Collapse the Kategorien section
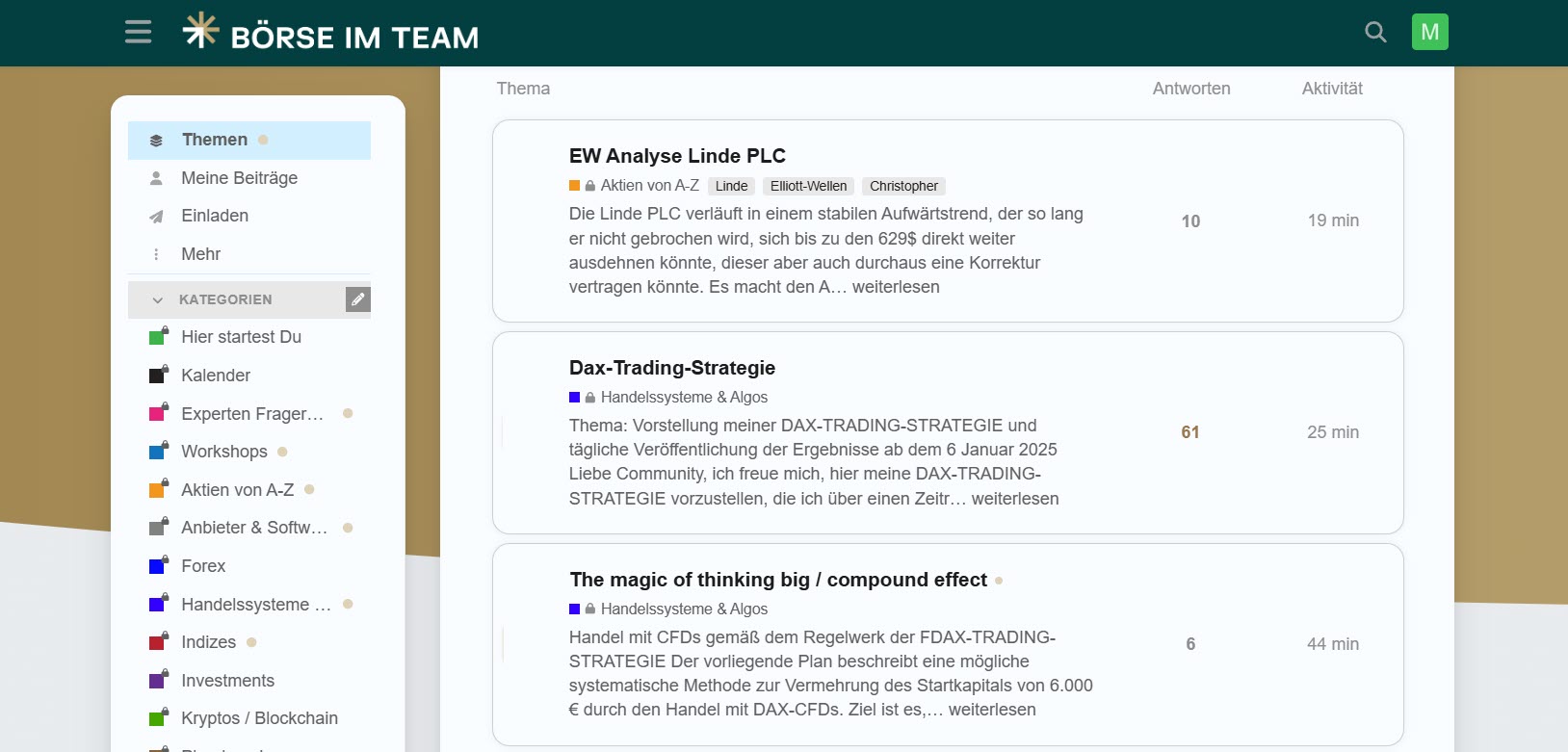1568x752 pixels. pyautogui.click(x=158, y=299)
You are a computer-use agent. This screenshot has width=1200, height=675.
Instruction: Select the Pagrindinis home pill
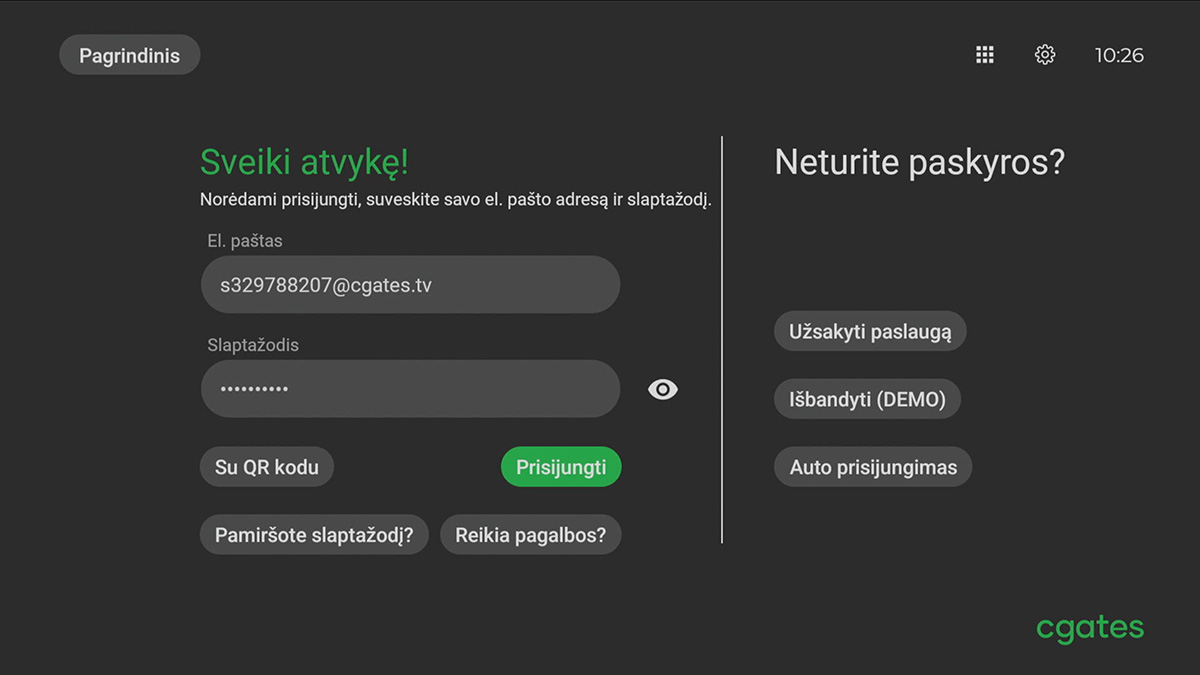pos(129,55)
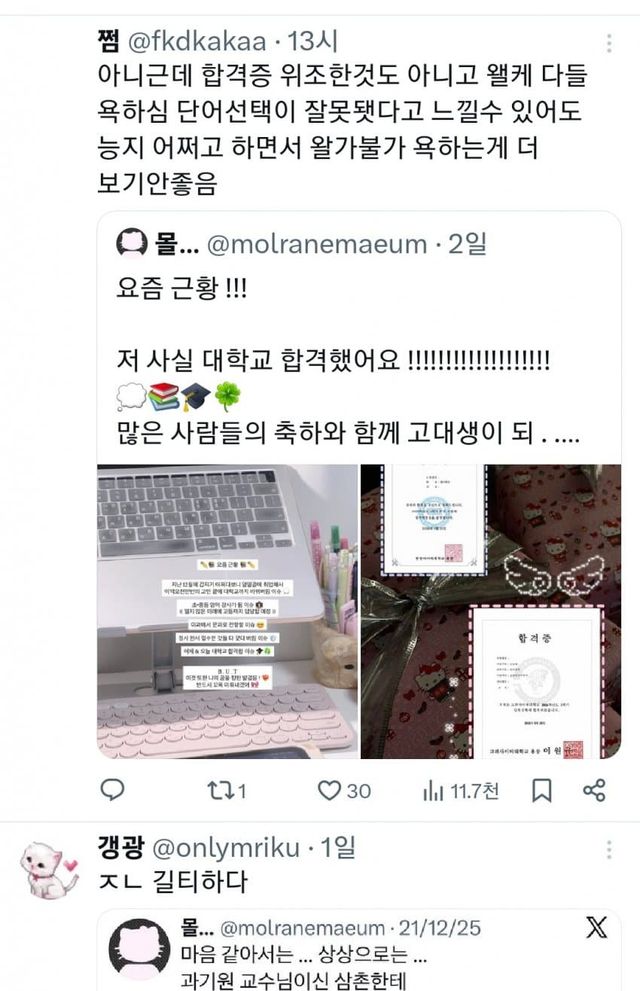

- - - - - - -

• Problem to solve:
Skipping all pictures, set the listing down exactly as written.

• Solution to this exercise:
Collapse the Kategorien section
1568x752 pixels. pyautogui.click(x=158, y=299)
You are a computer-use agent. This screenshot has width=1200, height=675.
Instruction: Select the Pagrindinis home pill
pos(129,55)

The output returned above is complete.